Each time a line of the listing holds "screenshot", copy that line.

====== DATA ======

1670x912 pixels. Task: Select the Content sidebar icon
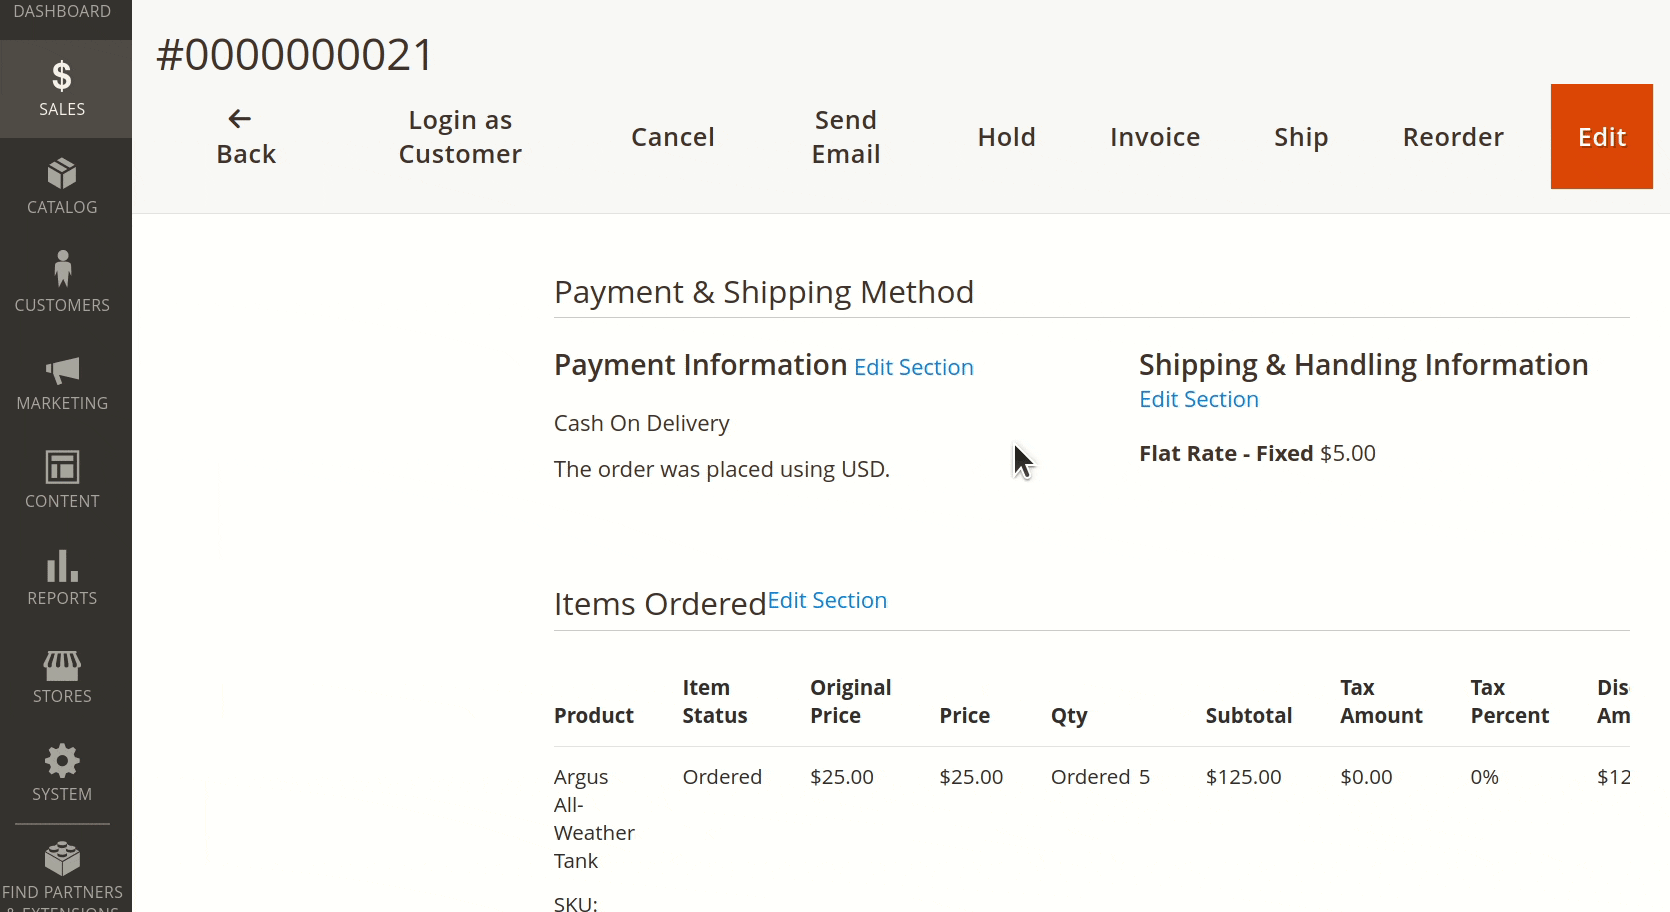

======
====== DATA ======

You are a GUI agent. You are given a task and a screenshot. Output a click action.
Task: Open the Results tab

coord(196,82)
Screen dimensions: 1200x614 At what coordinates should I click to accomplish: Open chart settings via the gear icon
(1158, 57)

======
====== DATA ======

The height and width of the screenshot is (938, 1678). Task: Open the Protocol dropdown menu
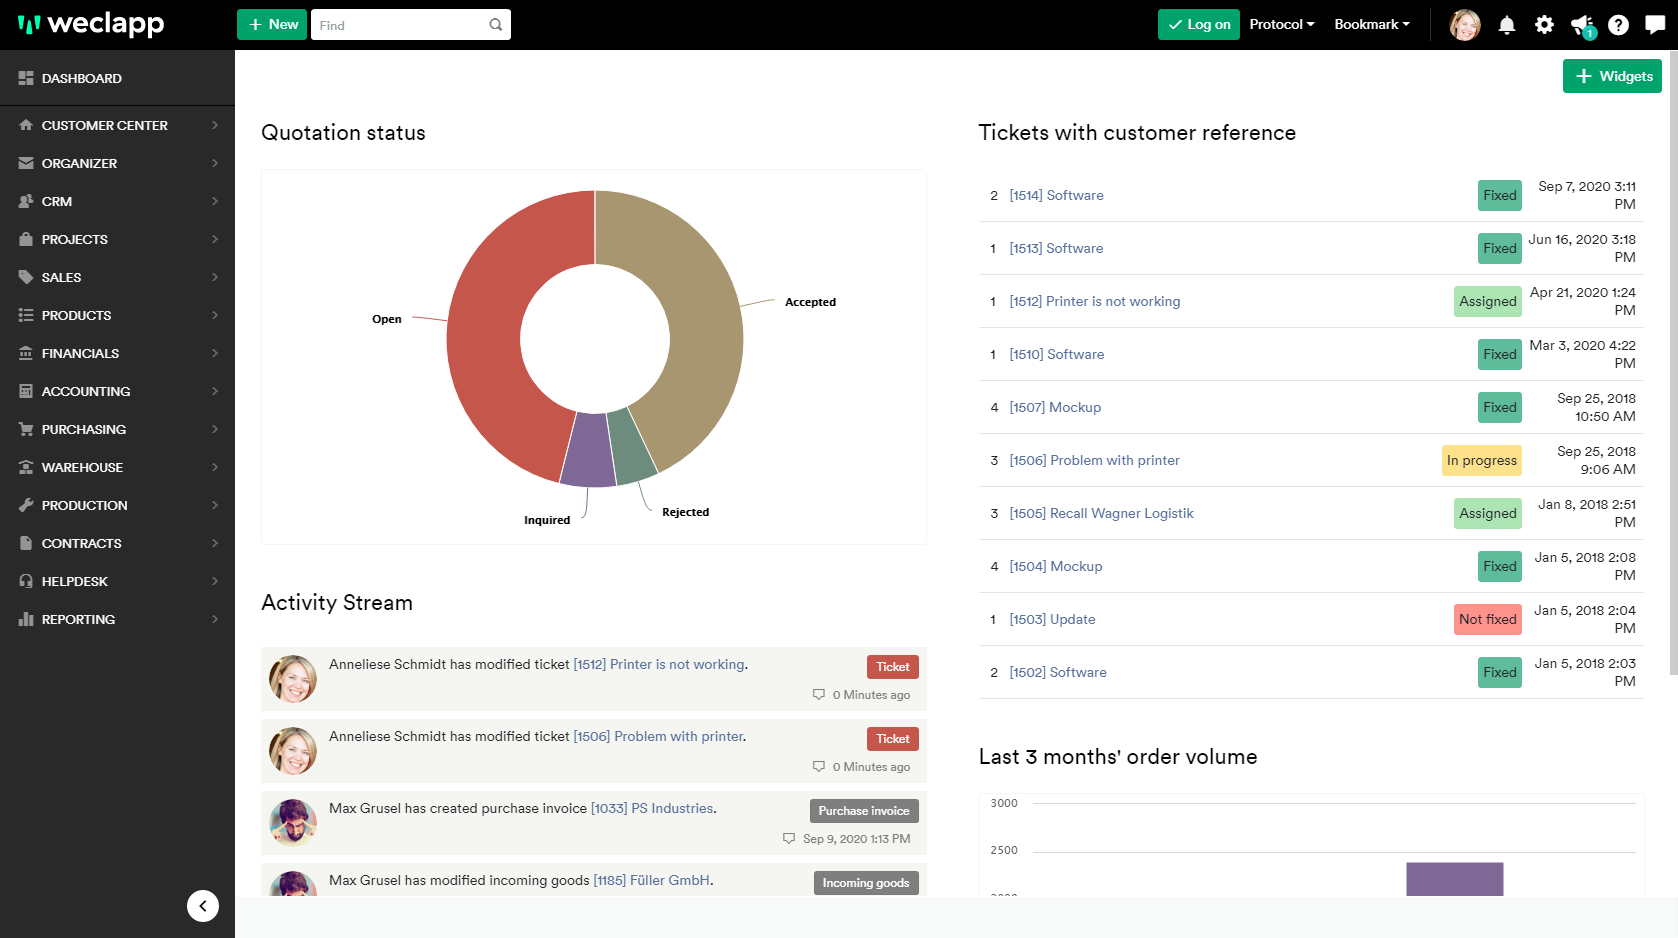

======

# RESPONSE TO THE EXERCISE
You are a GUI agent. You are given a task and a screenshot. Output a click action.
The height and width of the screenshot is (938, 1678). Task: Open the Protocol dropdown menu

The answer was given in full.